Litigation is all about winning. However, how litigation is handled can have serious implications for the reputation of a business and its senior management and for businesses operating in a regulatory environment litigation can have serious regulatory consequences.

In Tullet Prebon plc v BGC Brokers LP [2011] EWCA Civ 131, both the High Court and Court of Appeal made highly critical comments about BGC’s Executive Managing Director and General Manager, Mr Tony Verrier, formerly COO of Tullet Prebon, impugning his honesty in his pretrial conduct (including conducting a campaign to poach key employees from Tullet Prebon in breach of their obligation to their employer, without regard for the lawfulness or otherwise of this campaign) and having been misleading in his evidence. As a result of these judicial findings, the FSA found Mr Verrier was not a fit and proper person and made an order prohibiting him from carrying out a controlled function. It did so without further investigation, relying on the findings made in court.

This was an extreme case but risks arise for regulated businesses if insufficient thought is given to the regulatory or compliance background to the litigation, which may itself be about something different (for example, the duty of fidelity/posttermination restrictive covenants). Therefore, regulated employers should consider certain key issues when litigating:

Investigation. Don’t litigate and hope; if there has been wrongdoing it is better to know at the outset so that the litigation risk can be assessed and also the whether there is any regulatory risk.

Establish and protect privilege. Establish what is privileged and what is not from the outset. It is important that there is a careful analysis of what communications and investigations are privileged and which are not. This will determine what pre-litigation steps are taken, how and by whom. If you get this wrong, you may be forced to make prejudicial and embarrassing disclosures. Make sure lawyers are clear about who their client is, the litigation reason for their communications with witnesses and that their communications are privileged.

Regulatory and compliance risk assessment. Has anyone considered the regulatory risk in relation to the litigation? Once the factual investigation has been conducted, this assessment is a key further factor in determining litigation strategy. Is there a regulatory risk to the business arising from the likely evidence in pursuing or defending a claim and do any regulatory risks outweigh the litigation benefits? Remember, most cases do not start as regulatory issues and regulatory issues arise as a result of the facts uncovered through investigation, the conduct of the litigation and the approach to presenting evidence to the court.

Should employees who are giving evidence be separately represented? This is a key issue and needs to determined early. If unlawful conduct is discovered, a conflict of interest may arise between employee and employer. If jointly represented, this also places the lawyers in a position of conflict and they may have to cease acting for both parties. On the other hand if there is separate representation, what information will be shared. Once privilege is “shared” employers may lose the right to determine when privilege should be waived (e.g. to show it took appropriate legal advice and acted in accordance with it).

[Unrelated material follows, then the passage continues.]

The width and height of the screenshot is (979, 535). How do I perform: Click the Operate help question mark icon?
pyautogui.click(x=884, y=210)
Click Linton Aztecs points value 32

Do your employees understand the importance of the regulatory context in which they operate? Train your employees about the regulatory consequences of breaching their own and others’ employment obligations.

Whether one agrees it is justified or not, there is a growing public and political pressure on regulators to preserve public confidence in the industries. Against this background, businesses must be ever vigilant to avoid regulatory problems, including in the way they conduct litigation.